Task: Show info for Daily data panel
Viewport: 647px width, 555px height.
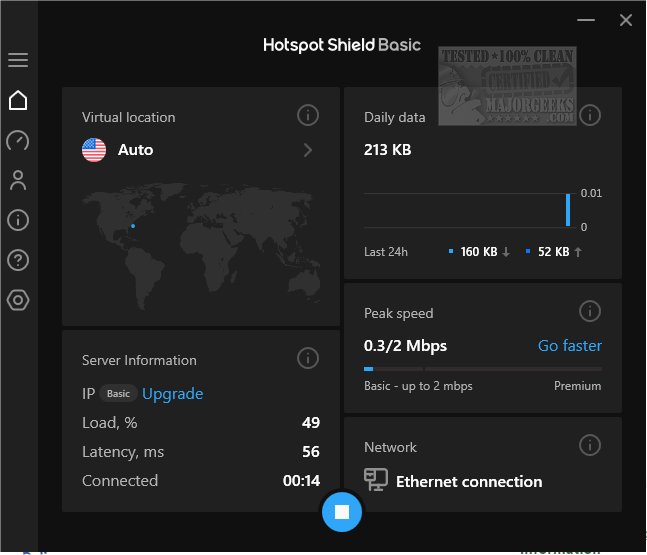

---

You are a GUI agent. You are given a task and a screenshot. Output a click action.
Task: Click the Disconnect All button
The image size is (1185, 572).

> _TO DO_
What are the lines above, starting at the one with "Task: Click the Disconnect All button" and ending at the one with "The image size is (1185, 572)."? Give them again exactly, and only them.

> _WRITTEN REPLY_
Task: Click the Disconnect All button
The image size is (1185, 572).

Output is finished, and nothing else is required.